Mi guardi, mi trafori, vuoi prendermi l’anima, gustarla fino a sputarla come se fossi il primo goccio di vino guasto. Tutto questo tempo a correre sui binari, sempre e solo binari, come recinti innevati dove raccogliere sogni e respiri; binari che per me sono la vittoria di sapermi al mio posto, nel posto che il mondo ha accettato di concedermi, un posto a cui mi sono solo adeguata e che non ho scelto.

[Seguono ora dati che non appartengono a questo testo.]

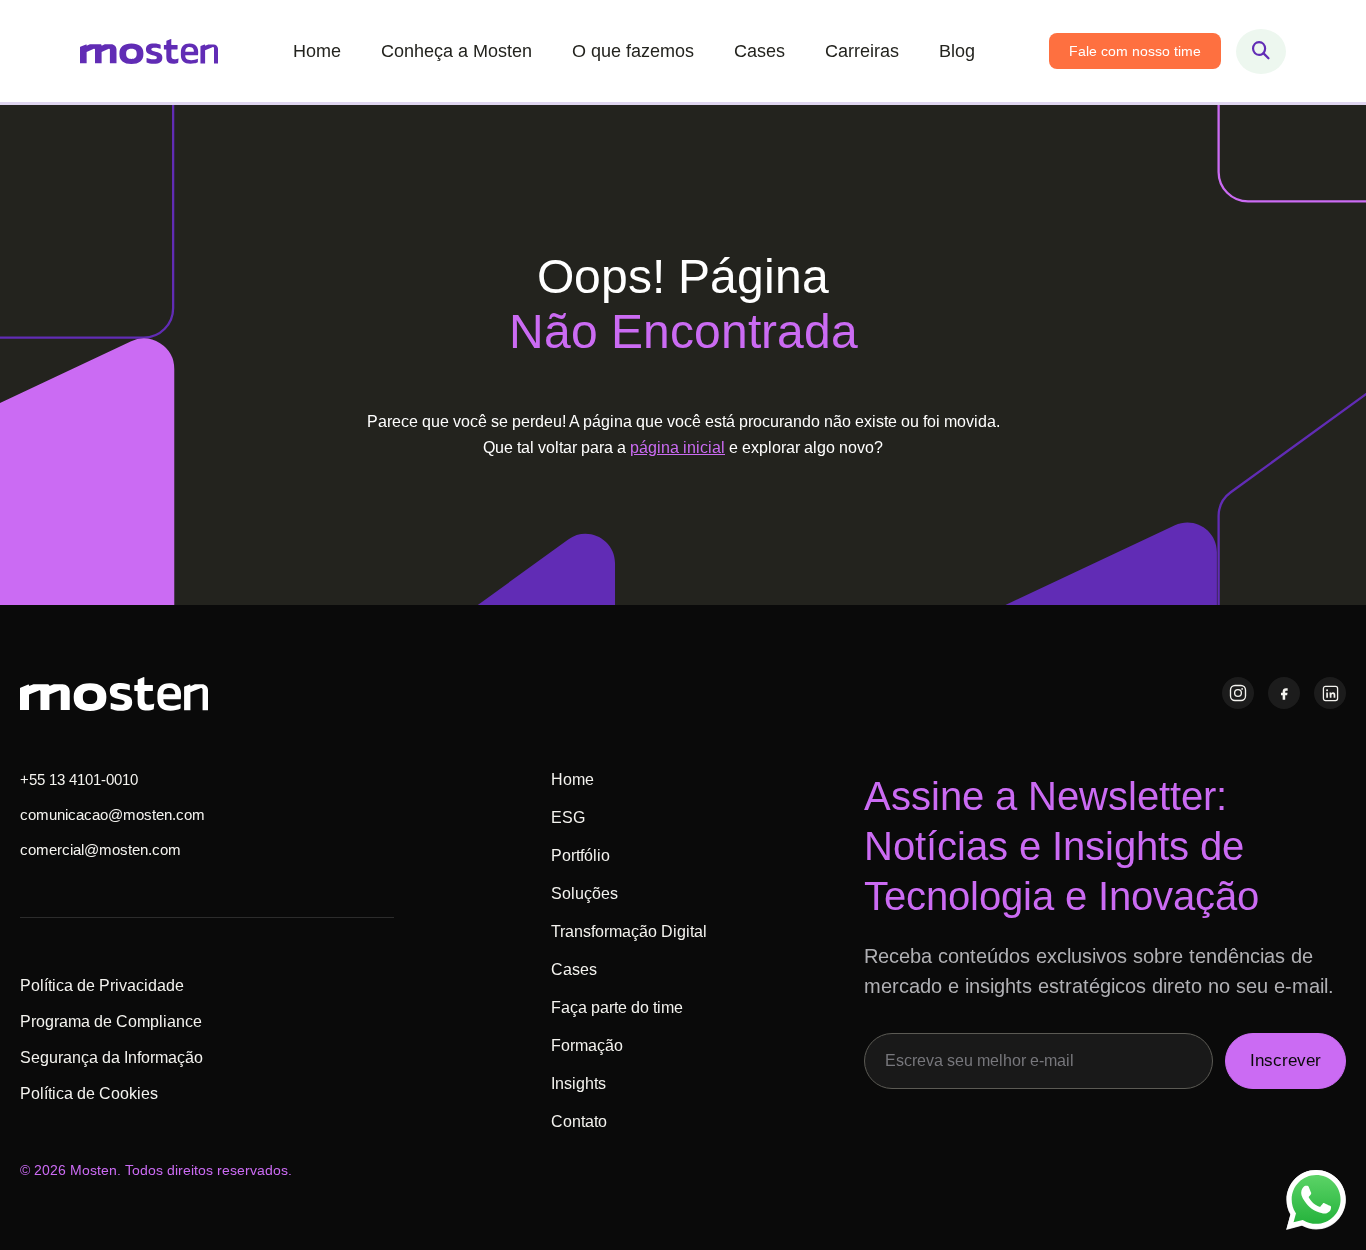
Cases (759, 51)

Ed è sotto queste sembianze rattrappite, incolte, senza venature, che allungo il collo, lascio che il naso esplori oltre gli aromi e mi bevo i colori del mondo. Così brillanti, vispi, vivaci, veri.
E le profondità io le vedo, proprio perché mi sono negate, o forse qualcosa in me è portato a vederle. Quante crepe, quanta lava in questo corpo recinto dai binari della solitudine, da quei nodi rimasti incagliati nelle ancore di barche mai partite.
Ma com’è possibile che la solitudine sia tanto affollata? E sono sempre a chiedermi se il mondo si accorga che le orme che lascio sono orme di mostro, che ho la responsabilità di tutti i miei limiti, che sono un fascio fallito di emozioni belle e che mi chiedo quanto povera sia questa mia anima se non conosce amore, se non conosce carezze.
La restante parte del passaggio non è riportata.